Si a Pérez Floristán le hubiesen dejado hablar, quizá habría explicado cómo ganó el Rubinstein: con una versión perfectamente auténtica del concierto nº 4 para piano y orquesta de Beethoven, pero que el ilustrísimo jurado desconocía. Si hubiese podido, el joven genio podría quizá haber explicado por qué le apasiona Mozart pero no le gusta Albéniz, por ejemplo, o por qué es perfectamente posible tocar con toda perfección el emocionantísimo segundo movimiento del concierto nº 2 de Rachmaninov sin haber sufrido las calamidades del desamor, cosa que poca gente cree (yo no lo creo, por ejemplo). O por qué se largó de Berlín después de siete años de cimentar allí su carrera. O por qué se niega a ser una “máquina del piano” que vive en los aviones y da noventa conciertos al año, como hay muchos. O por qué hace cine y teatro. O por qué, para él, el piano es importante, seguramente lo más importante, pero no lo único importante que hay en la vida.

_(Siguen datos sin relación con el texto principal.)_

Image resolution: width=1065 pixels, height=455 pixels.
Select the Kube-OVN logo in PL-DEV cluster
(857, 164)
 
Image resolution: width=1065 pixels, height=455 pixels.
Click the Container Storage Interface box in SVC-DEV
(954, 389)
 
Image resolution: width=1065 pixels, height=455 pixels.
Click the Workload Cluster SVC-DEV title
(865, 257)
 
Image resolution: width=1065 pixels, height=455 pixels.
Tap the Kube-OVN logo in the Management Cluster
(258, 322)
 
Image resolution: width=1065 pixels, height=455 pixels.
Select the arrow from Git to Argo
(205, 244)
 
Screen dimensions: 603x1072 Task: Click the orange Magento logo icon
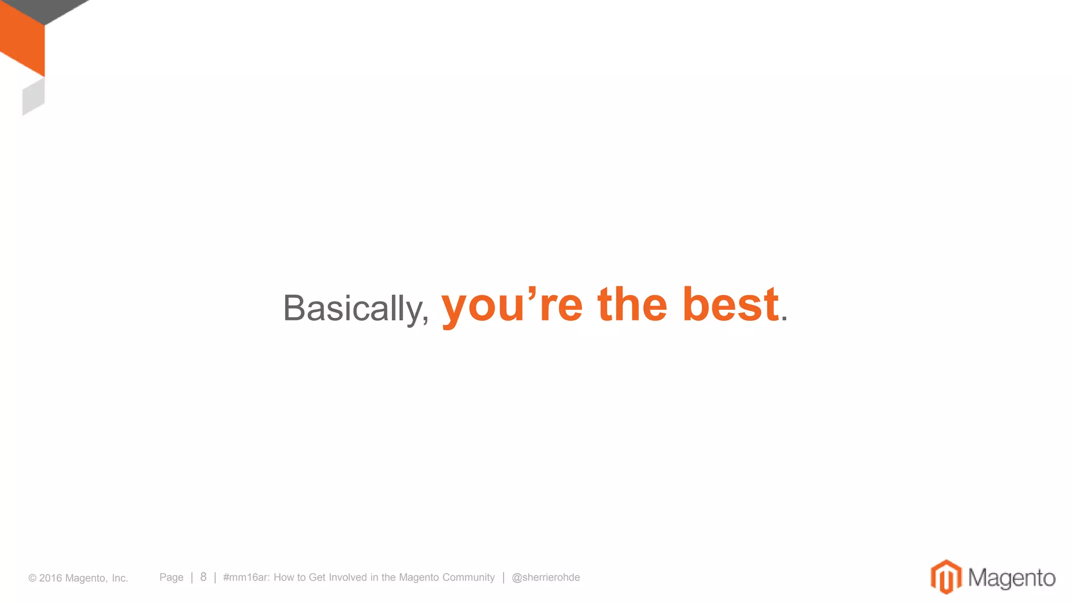pos(946,577)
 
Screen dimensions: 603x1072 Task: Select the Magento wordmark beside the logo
pos(1011,578)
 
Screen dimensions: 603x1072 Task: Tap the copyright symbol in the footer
pos(32,578)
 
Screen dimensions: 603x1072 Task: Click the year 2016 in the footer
pos(50,578)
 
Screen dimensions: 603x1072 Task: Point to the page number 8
pos(203,577)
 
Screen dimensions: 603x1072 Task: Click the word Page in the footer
pos(171,577)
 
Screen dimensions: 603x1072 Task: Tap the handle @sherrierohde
pos(545,577)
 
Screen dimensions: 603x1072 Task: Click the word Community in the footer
pos(468,577)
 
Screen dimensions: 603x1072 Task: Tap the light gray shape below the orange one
pos(34,97)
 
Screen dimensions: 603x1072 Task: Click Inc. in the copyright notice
pos(120,578)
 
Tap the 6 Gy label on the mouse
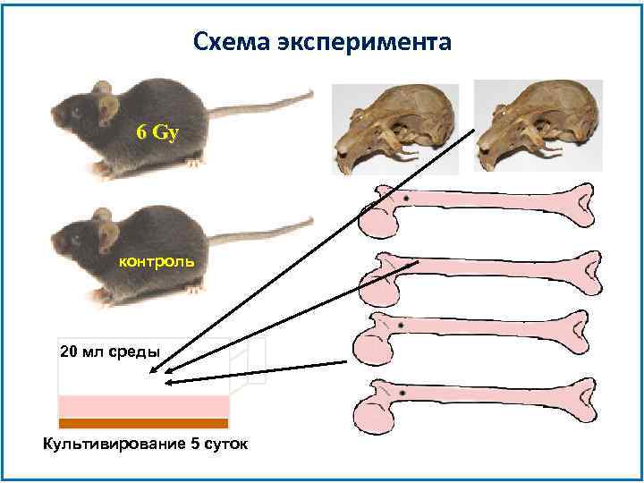click(x=157, y=132)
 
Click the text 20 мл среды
click(x=109, y=351)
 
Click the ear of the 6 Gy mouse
click(x=108, y=108)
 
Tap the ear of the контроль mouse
click(x=108, y=235)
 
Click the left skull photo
click(x=394, y=131)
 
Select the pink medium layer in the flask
click(x=143, y=406)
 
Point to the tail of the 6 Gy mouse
click(x=259, y=106)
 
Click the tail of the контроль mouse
click(x=259, y=231)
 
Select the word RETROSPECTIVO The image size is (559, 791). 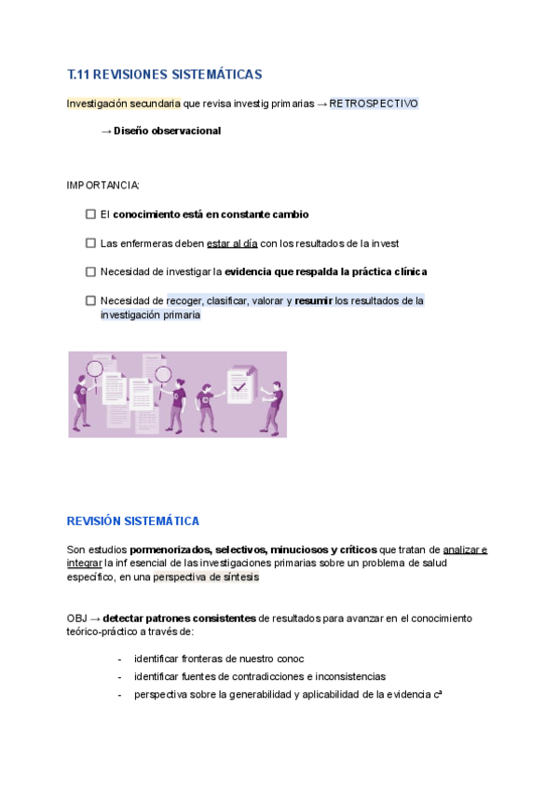374,104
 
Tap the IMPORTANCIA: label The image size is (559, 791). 102,186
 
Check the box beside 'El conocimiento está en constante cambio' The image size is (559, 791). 90,215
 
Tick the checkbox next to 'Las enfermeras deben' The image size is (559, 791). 90,243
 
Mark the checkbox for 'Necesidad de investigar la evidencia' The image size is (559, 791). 90,272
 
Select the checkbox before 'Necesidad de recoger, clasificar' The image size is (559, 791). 90,301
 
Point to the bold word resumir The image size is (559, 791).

Pero no, claro. Es posible que David Broncano sepa quién fue Rachmaninov, pero seguramente creerá que ese tema de conversación no provocará las carcajadas de la gente ni le permitirá hacer gracietas, una detrás de otra. Y lo importante ya no es lo que un genio del piano diga o deje de decir sobre Beethoven, sobre la música o sobre sí mismo. Lo importante es que la gente se ría, se ría mucho y todo el tiempo. Todo lo demás da igual. Porque lo que hace el presentador no es una entrevista. Es un show. Algo completamente distinto.

Pues no invite usted a un pianista a su programa, señor Broncano. Invite usted a alguien gracioso aunque no tenga nada que decir, porque, total, ya lo dice usted todo. O mejor invítese a sí mismo, caramba. Que lo está deseando.